We and Chase 1 continued staying with the car as chase 3 went further on and ended up parking off the highway in front of a school. By this point I still had no idea what time it was. Both Maddie and Bobby had a chance to sleep and I was definitely ready for a nap. We kept chasing the car and navigating our way through access roads to maintain radio communication. At one access we pulled up to the course just before the coast and luckily re-parked our truck because our team blew a right hander and would have creamed us. They got back on course and got stuck almost immediately. There were huge silt hills, I got out and walked up one just to see the terrain and it looked very very tough. Chase 1 was on course helping them a lot and we kept pressing down the highway turning right wherever we could to gain access to the course. At one point we pulled up just in time to see the car go flying by with chase 1 right behind it. We decided to go meet up with chase 3 and wait for the car and chase 1 to meet us as well. At last I finally shut my eyes. It felt like I was asleep for five minutes when Gina woke me up saying “sorry Tyler but we need you.” In reality I was asleep for an hour or so which I was grateful for. I woke up confused and didn’t know what was happening. Apparently the cars rear end was busted. We were thinking it was the left rear trailing arm. We gathered all the tools and parts we needed and the Matts, Bobby, and I were off. I ended up driving on the course to try and find them and that was my first encounter driving on the silt. We put it in 4WD and I buried my foot in the pedal keeping the momentum up so we didn’t get stuck too. We finally found them with a broken stub axle in a perfectly level spot to work on the car. We fixed everything and headed back to the school where chase 3 had been waiting.

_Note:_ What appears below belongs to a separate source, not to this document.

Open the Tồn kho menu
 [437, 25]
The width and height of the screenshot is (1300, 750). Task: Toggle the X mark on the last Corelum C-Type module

We all decided to call it due to the fact that we had timed out and would not have any support if we decided to press on. The guys gave stickers and autographs to all the kids at the school we parked in front of and we packed up and headed north to find a hotel to stay at. We made a wrong turn and ended up in some random neighborhood where a gang of little boys bombarded our caravan for stickers. One boy was so excited he popped a wheelie on his bike and rode it until he fell on his butt. It was pretty sweet. So when he got back up he thought it would be a good idea to climb on the back of my hitch basket rack so naturally I hit the biggest bump in the road and made his tailbone feel even better. We made it to a really nice resort right on the coast. The beach was amazing, it had sand dunes. We all ate and drank and shared delirium and then went to bed. We stayed another day to just relax and recover. Later that night I managed to convince the manager of the hotel to let us drive the race car on the beach after dark. It was a nice setting watching the car rip by as the sun set with a beach bonfire and beer in hand.

The following morning we packed up and headed north toward the border with one last stop in Ensenada for fish tacos and margaritas. We waited in line for two hours at the border. I found myself envisioning a scenario where a mexican street vendor was going to walk by my driver door and I was going to open it really fast, knocking him over. It was slightly frustrating, I don’t like Tijuana. We made it back to the Naval Lodge in San Diego safe and exhausted. It was an amazing trip with an amazing adventure. My fiance is now hooked on off-road racing, thank you baja. We will definitely be back and maybe one day I will race my dirt bike for team Project Baja in the Baja 1000.